Traders buy and sell event-linked contracts, and the price updates as orders hit the market. If the contract pays a fixed amount on “Yes,” the price is often interpreted as an implied probability. The contract later settles based on a predefined resolution rule for the real-world outcome.
What are prediction markets used for?
They are used to forecast public events like elections or economic releases by aggregating information into a single price. They are also used for decision support via futarchy, where separate conditional markets predict outcomes under different actions and the highest-priced action is chosen.
Is the prediction market price the true probability?
No. It is a tradable price that can be noisy or biased when liquidity is thin, participation is restricted, or incentives are misaligned. Even “accuracy” depends on how it is measured and on market conditions.

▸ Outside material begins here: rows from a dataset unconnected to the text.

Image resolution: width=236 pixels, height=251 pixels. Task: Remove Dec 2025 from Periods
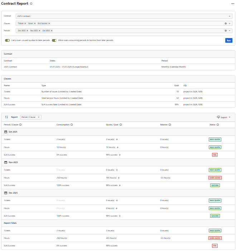[x=28, y=31]
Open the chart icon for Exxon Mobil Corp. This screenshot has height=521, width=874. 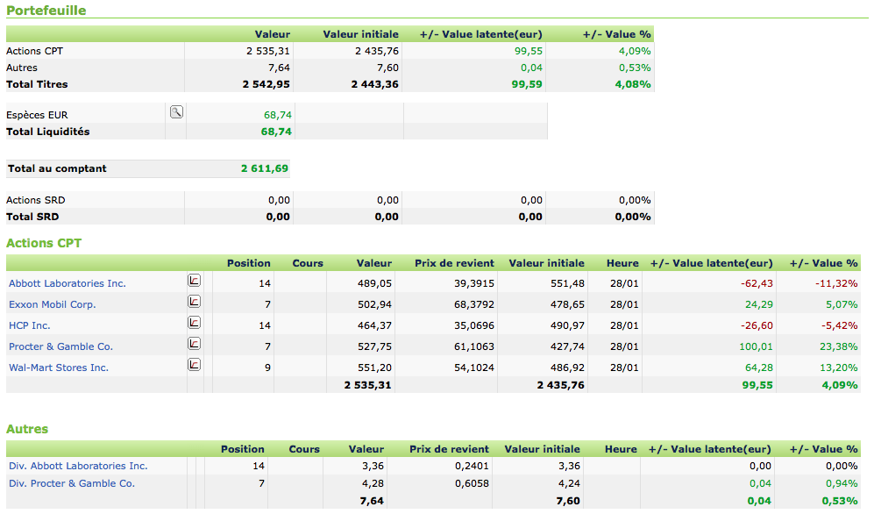point(194,302)
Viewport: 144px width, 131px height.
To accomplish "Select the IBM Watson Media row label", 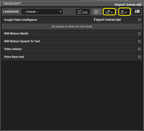I will click(x=16, y=33).
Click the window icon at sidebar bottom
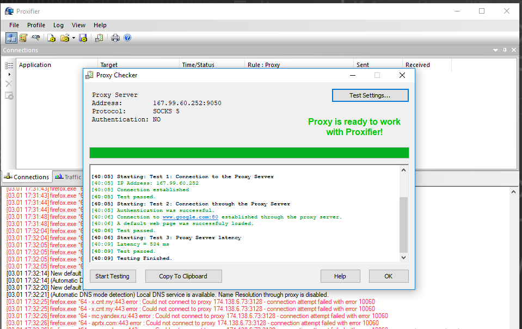The height and width of the screenshot is (329, 522). pos(9,95)
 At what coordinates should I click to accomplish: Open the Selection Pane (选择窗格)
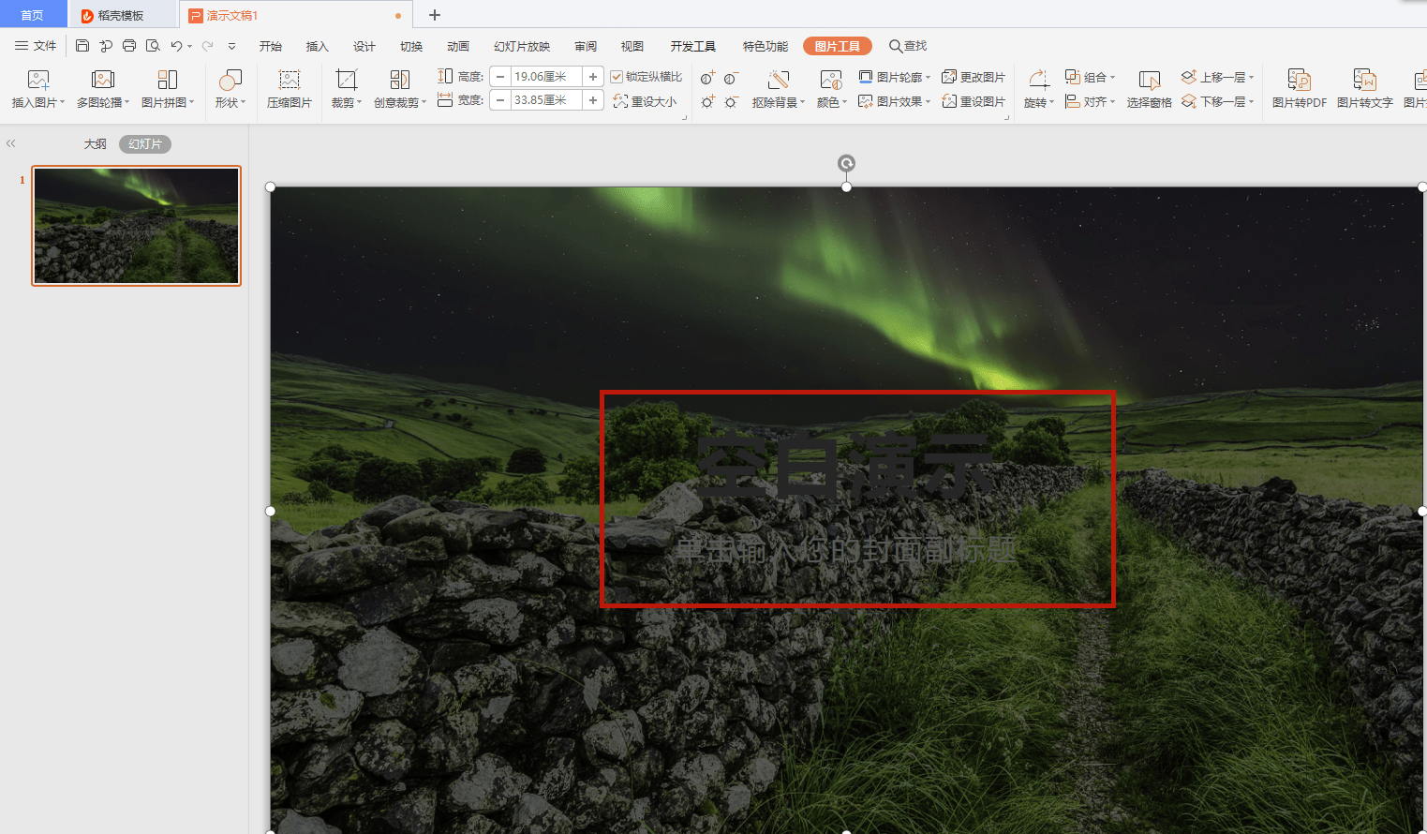[x=1150, y=89]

Why do prediction markets ban insider trading if insiders improve accuracy?
Platforms have added restrictions under regulatory and political pressure, including bans on politicians trading their own races and employees trading employer-linked contracts. Robin Hanson argues insider participation can improve accuracy by moving prices toward the truth, so bans are a tradeoff between integrity and information quality.
Is Kalshi regulated in the U.S., and how is that different from Polymarket?
Kalshi operates as a CFTC-regulated Designated Contract Market under exchange-style supervision. Polymarket faced a 2022 CFTC enforcement action that resulted in a civil penalty and requirements to restrict U.S. access to CFTC-jurisdiction markets, followed by restructuring and more limited operation.